Details
-
Bug
-
Resolution: Fixed
-
Major
-
None
-
None
-
3
-
Orion
-
3019
Description
Observed when manually restarting zfs servers, specifically:
1) umount /mnt/lustre/server
2) export zpool
3) import zpool
4) mount zpool/server /mnt/lustre/server
There is some suspicion that we may be rolling back to a previous uberblock due to how things were shutdown but that's just a suspicion at the moment until we have more data.
2012-05-17 11:24:31 LustreError: 11-0: lstest-OST02e6-osc-ffff88063d2a2000: Communicating with 172.20.4.142@o2ib500, operation obd_ping failed with -107 2012-05-17 11:24:31 Lustre: lstest-OST02ef-osc-ffff88063d2a2000: Connection to lstest-OST02ef (at 172.20.4.151@o2ib500) was lost; in progress operations using this service will wait for recovery to complete 2012-05-17 11:24:31 Lustre: Skipped 19 previous similar messages 2012-05-17 11:24:31 LustreError: Skipped 27 previous similar messages 2012-05-17 11:24:53 Lustre: lstest-OST02b8-osc-ffff88063d2a2000: Connection to lstest-OST02b8 (at 172.20.4.96@o2ib500) was lost; in progress operations using this service will wait for recovery to complete 2012-05-17 11:24:53 Lustre: Skipped 30 previous similar messages 2012-05-17 11:24:53 LustreError: 23000:0:(import.c:930:ptlrpc_connect_interpret()) lstest-OST029a_UUID went back in time (transno 4315649123 was previously committed, server now claims 4295433349)! See https://bugzilla.lustre.org/show_bug.cgi?id=9646 2012-05-17 11:24:53 LustreError: 23000:0:(import.c:930:ptlrpc_connect_interpret()) Skipped 11 previous similar messages 2012-05-17 11:24:57 Lustre: lstest-OST0286-osc-ffff88063d2a2000: Connection restored to lstest-OST0286 (at 172.20.4.46@o2ib500) 2012-05-17 11:24:57 Lustre: Skipped 12 previous similar messages 2012-05-17 11:25:02 Lustre: lstest-OST02e9-osc-ffff88063d2a2000: Connection restored to lstest-OST02e9 (at 172.20.4.145@o2ib500) 2012-05-17 11:25:47 Lustre: lstest-OST02e3-osc-ffff88063d2a2000: Connection restored to lstest-OST02e3 (at 172.20.4.139@o2ib500) 2012-05-17 11:25:47 Lustre: Skipped 25 previous similar messages 2012-05-17 11:25:57 Lustre: lstest-OST028d-osc-ffff88063d2a2000: Connection restored to lstest-OST028d (at 172.20.4.53@o2ib500) 2012-05-17 11:25:57 Lustre: Skipped 3 previous similar messages 2012-05-17 11:26:11 LustreError: 23000:0:(import.c:930:ptlrpc_connect_interpret()) lstest-OST02e4_UUID went back in time (transno 4320876109 was previously committed, server now claims 4296801416)! See https://bugzilla.lustre.org/show_bug.cgi?id=9646 2012-05-17 11:26:11 LustreError: 23000:0:(import.c:930:ptlrpc_connect_interpret()) Skipped 67 previous similar messages
It looks like ofd->ofd_last_transno gets reset to 4294967296 (1 << 32) when a target is restarted on the server. That is, lut_boot_epoch_update() is called with lut->lus_last_transno == 0. Then in ofd_txn_stop_cb() new transaction numbers are assigned starting from there and saved in the last_rcvd file.

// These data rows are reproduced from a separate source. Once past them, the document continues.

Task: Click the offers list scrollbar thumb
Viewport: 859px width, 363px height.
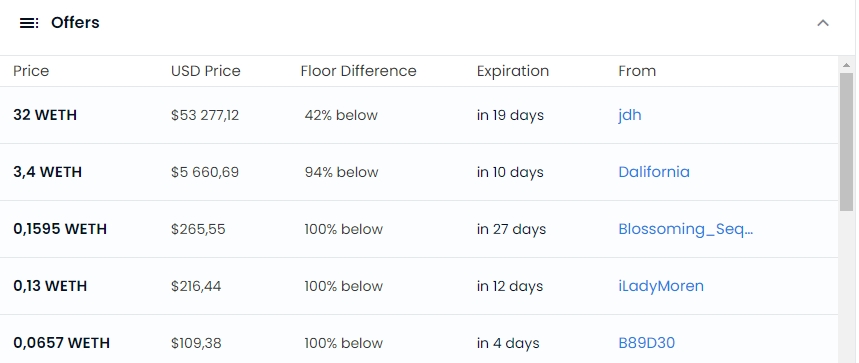Action: 846,141
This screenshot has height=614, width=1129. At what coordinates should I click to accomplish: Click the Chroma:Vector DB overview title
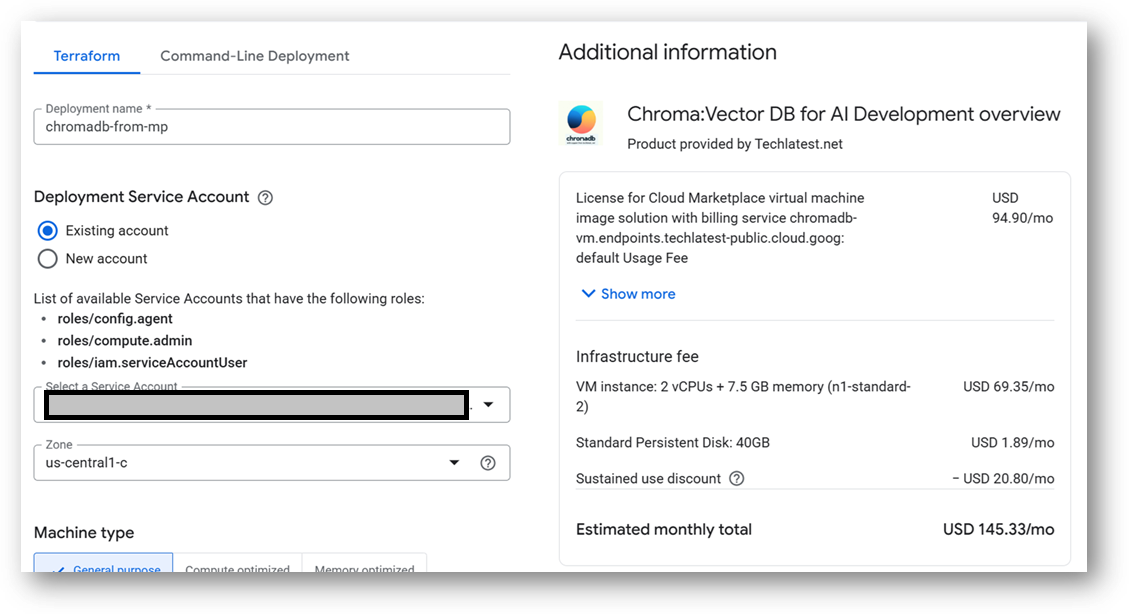(x=843, y=115)
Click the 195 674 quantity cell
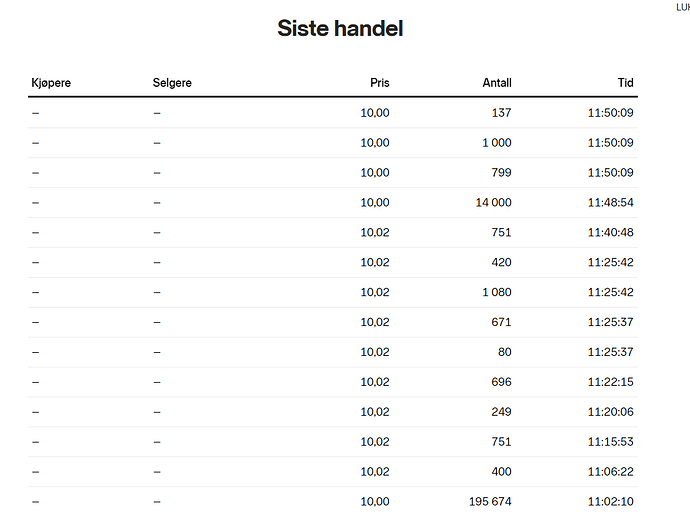This screenshot has width=690, height=515. [x=490, y=501]
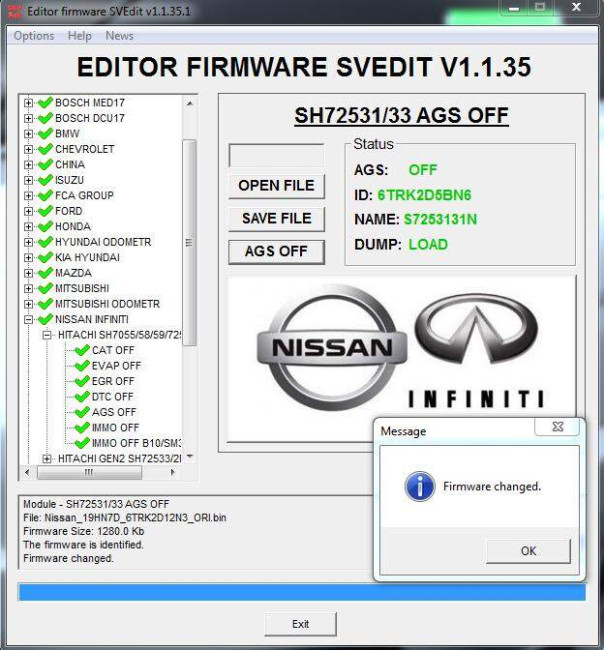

However exp->exp_last_committed keeps the value originally read from last_rcvd until the new transaction numbers overtake it. So the server keeps sending a larger last_committed transaction number than what is actually being used by the client, but it writes the newer, lower numbers to last_rcvd. Now if the server restarts it sends the lcd_last_transno from last_rcvd to the client. But if the saved transaction numbers never grew larger than the old last_committed value, the client thinks the server went back in time.
To clarify, here's some debug data I captured with systemtap. I unmounted the OST at timestamp 1343860077 and the client connection was restored at 1343860152. It prints ofd->ofd_lut->lut_last_transno in ofd_txn_stop_cb() and lut->lus_last_transno in lut_boot_epoch_update(). There was only one active client.